Ie-tsuki-kōbo, kura-tsuki-kōbo

“House” yeast; “on-the brewery” yeast

In kimoto-school (kimoto and yamahai) yeast starter, a series of micro-organisms including nitrate reducing bacteria and lactic acid bacteria work in succession, with the result that finally yeasts which can grow in an environment made acidic by lactic acid take precedence in growing. In breweries where production has gone on for generations, yeast which has survived during the brewing process is found on floors and walls due to splashes from shubo, moromi, and so on. The yeasts particular to such breweries are called ie-tsuki-kobo (literally “yeast on (attached to) the house”).

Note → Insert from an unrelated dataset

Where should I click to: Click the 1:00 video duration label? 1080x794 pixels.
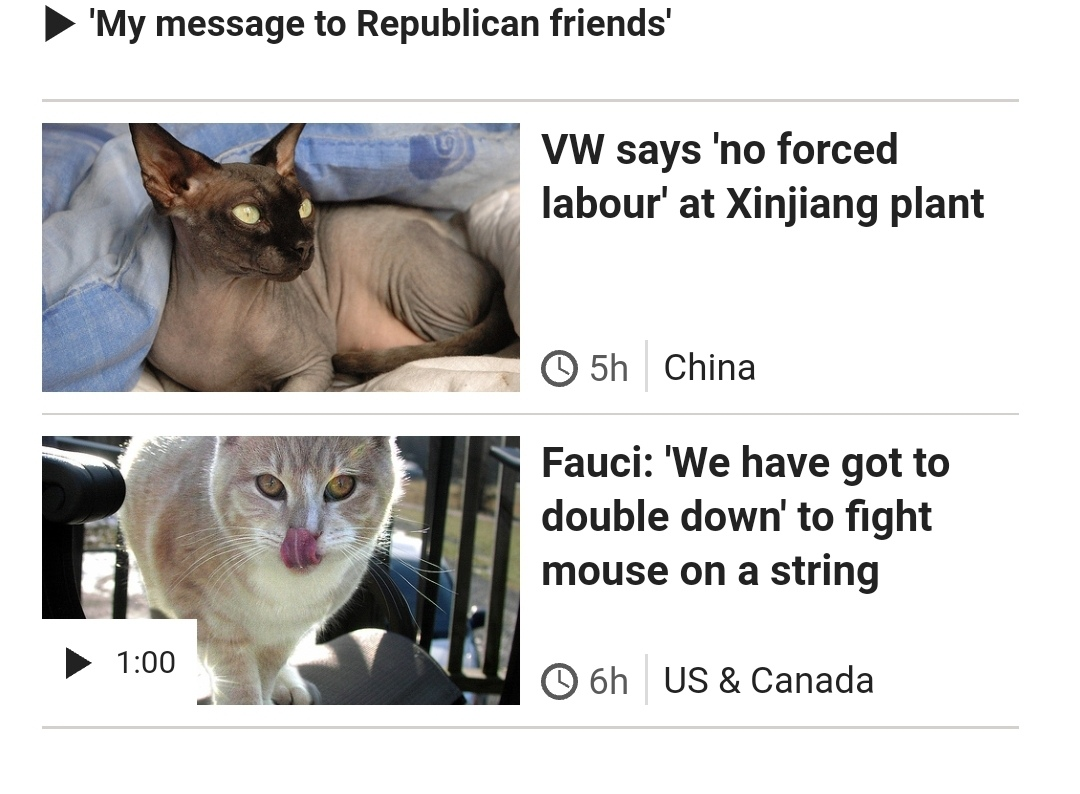pos(146,662)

It is often said that breweries which have a long history of producing fine, mellow sake have superior “house yeast” in residence.

However contemporary brewing methodology generally sees the use of pure cultures of reliable yeast strains as distributed by the Brewing Society of Japan and others, so sake products showing information to the effect that they are made with ie-tsuki yeasts have become much fewer. Well-known examples include HY yeast ( Sakuramasamune Company, Limited ), Kikumasamune Yeast ( Kiku-Masamune Sake Brewing Co.,Ltd. )and Gokyo (long second “o”) Yeast ( Sakai Sake Brewing Co.Ltd. ).